The method where node selection is completed by extracting parameters and length from the training replies

Parameters:

Name Type Description Default
training_replies Dict[str, TrainReply]

Dictionary of replies from nodes.

required
round_i int

Current round of experiment.

required

Returns:

Name Type Description
model_params Dict[str, Dict[str, Union[Tensor, ndarray]]]
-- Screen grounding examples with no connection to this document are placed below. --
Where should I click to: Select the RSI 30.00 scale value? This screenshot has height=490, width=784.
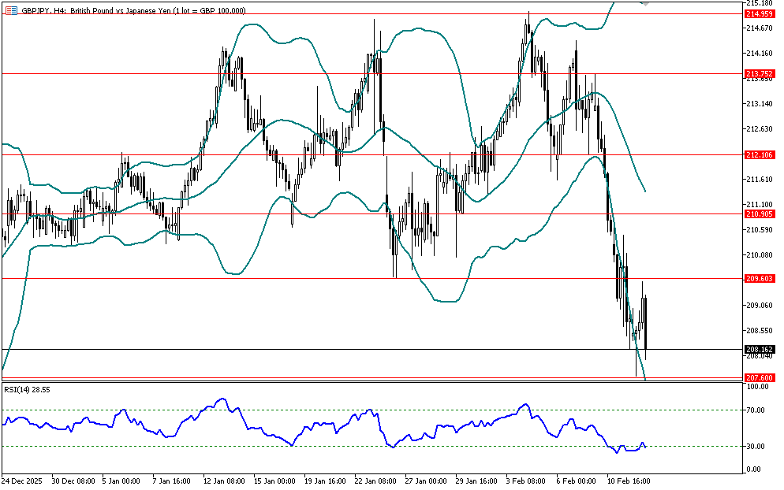tap(757, 446)
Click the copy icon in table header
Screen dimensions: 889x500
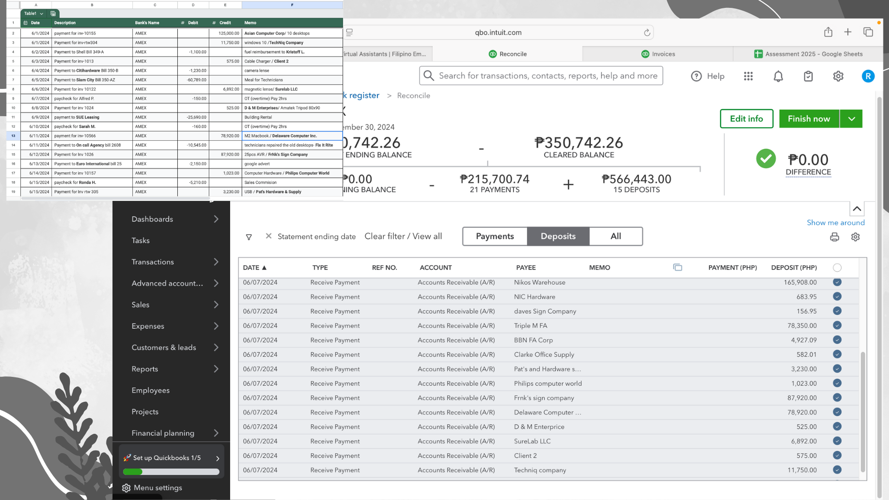pyautogui.click(x=677, y=268)
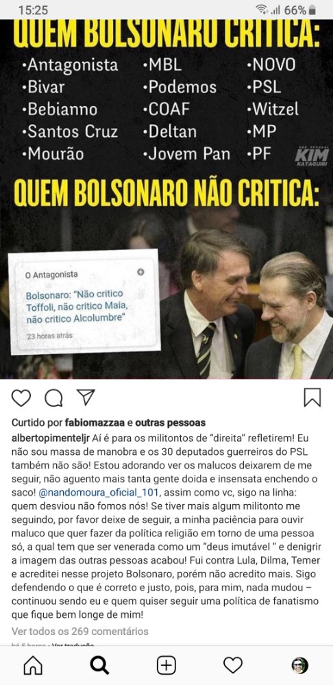
Task: Tap the O Antagonista news card
Action: (84, 302)
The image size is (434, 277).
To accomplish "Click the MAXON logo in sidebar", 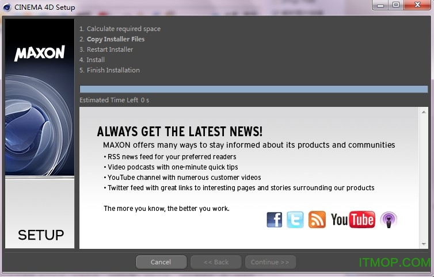I will (x=39, y=54).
list with each element representing a dictionary. Its only key represents the node_id and the corresponding value is a dictionary containing list of weight matrices of every node : [{"n1":{"layer1":m1,"layer2":m2},{"layer3":"m3"}},{"n2": ...}] Including the node_id is useful for the proper functioning of some strategies like Scaffold: At each round, local model params are linked to a certain correction. The correction is updated every round. The computation of correction states at round i is dependent to client states and correction states of round i-1. Since training_replies can potentially order the node replies differently from round to round, the bridge between all these parameters is represented by the node_id

weights Dict[str, float]

Proportions list, each element of this list represents a dictionary with its only key as the node_id and its value the proportion of lines the node has with respect to the whole

total_rows int

sum of number of samples used by all nodes

encryption_factors Dict[str, List[int]]

encryption factors from the participating nodes

Raises:

Type Description
FedbiomedStrategyError

If any of the following occur: - A node in the sampling list does not reply - Not all nodes successfully complete training - A successful reply does not include sample_size value.
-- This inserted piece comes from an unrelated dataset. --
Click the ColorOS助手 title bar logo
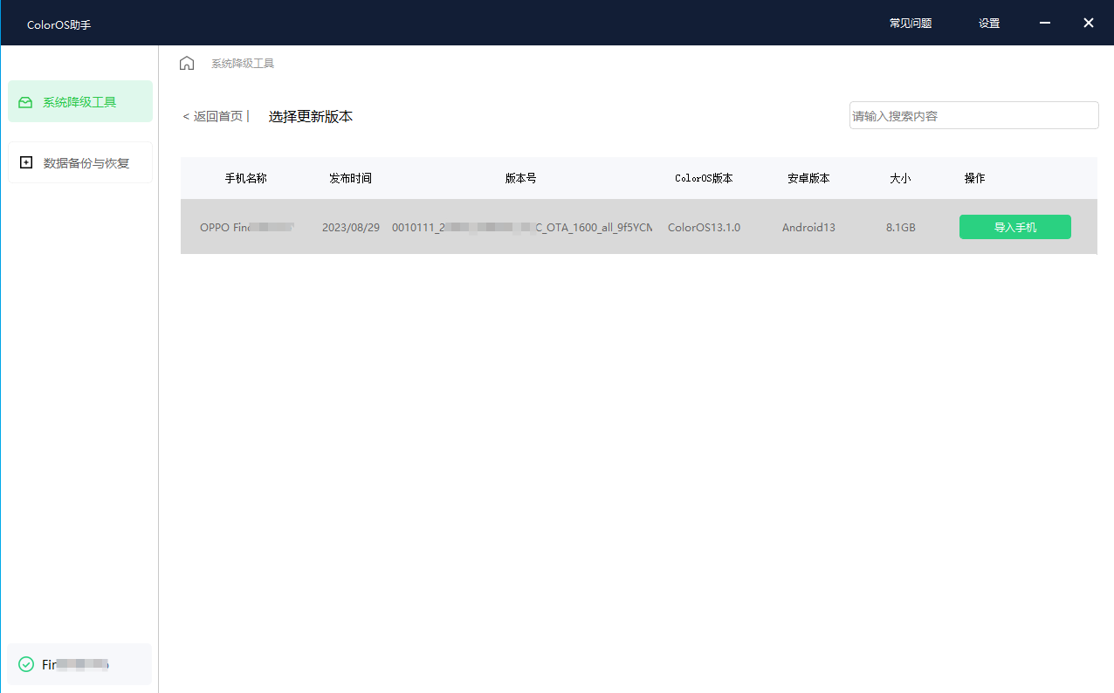 pyautogui.click(x=58, y=24)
Source code in fedbiomed/researcher/strategies/default_strategy.py
def refine(
    self, training_replies: Dict[str, TrainReply], round_i: int
) -> Tuple[
    Dict[str, Dict[str, Union["torch.Tensor", "np.ndarray"]]],
    Dict[str, float],
    int,
    Dict[str, List[int]],
]:
    """
    The method where node selection is completed by extracting parameters and length from the training replies

    Args:
        training_replies: Dictionary of replies from nodes.
        round_i: Current round of experiment.

    Returns:
        model_params: list with each element representing a dictionary. Its only key represents
            the node_id and the corresponding value is a dictionary containing list of weight
            matrices of every node : [{"n1":{"layer1":m1,"layer2":m2},{"layer3":"m3"}},{"n2":
            ...}] Including the node_id is useful for the proper functioning of some strategies
            like Scaffold: At each round, local model params are linked to a certain correction.
            The correction is updated every round. The computation of correction states at round
            i is dependent to client states and correction states of round i-1. Since
            training_replies    can potentially order the node replies differently from round to
            round, the bridge between all these parameters is represented by the node_id
        weights: Proportions list, each element of this list represents a dictionary with
            its only key as the node_id and its value the proportion of lines the node has
            with respect to the whole
        total_rows: sum of number of samples used by all nodes
        encryption_factors: encryption factors from the participating nodes

    Raises:
        FedbiomedStrategyError: If any of the following occur:
            - A node in the sampling list does not reply
            - Not all nodes successfully complete training
            - A successful reply does not include `sample_size` value.
    """
    missing_node_replies = []
    for node in self._sampling_node_history.get(round_i):
        if node not in training_replies:
            missing_node_replies.append(node)
            logger.error(ErrorNumbers.FB409.value + " (node = " + node + ")")
    if missing_node_replies:
        raise FedbiomedStrategyError(
            ErrorNumbers.FB408.value
            + f": {len(missing_node_replies)} missing training replies for round {round_i}"
        )

    # check that all nodes that answer could successfully train
    self._success_node_history[round_i] = []
    all_success = True
    model_params = {}
    sample_sizes = {}
    encryption_factors = {}
    total_rows = 0
    for tr in training_replies.values():
        if tr["success"] is True:
            model_params[tr["node_id"]] = tr["params"]
            encryption_factors[tr["node_id"]] = tr.get("encryption_factor", None)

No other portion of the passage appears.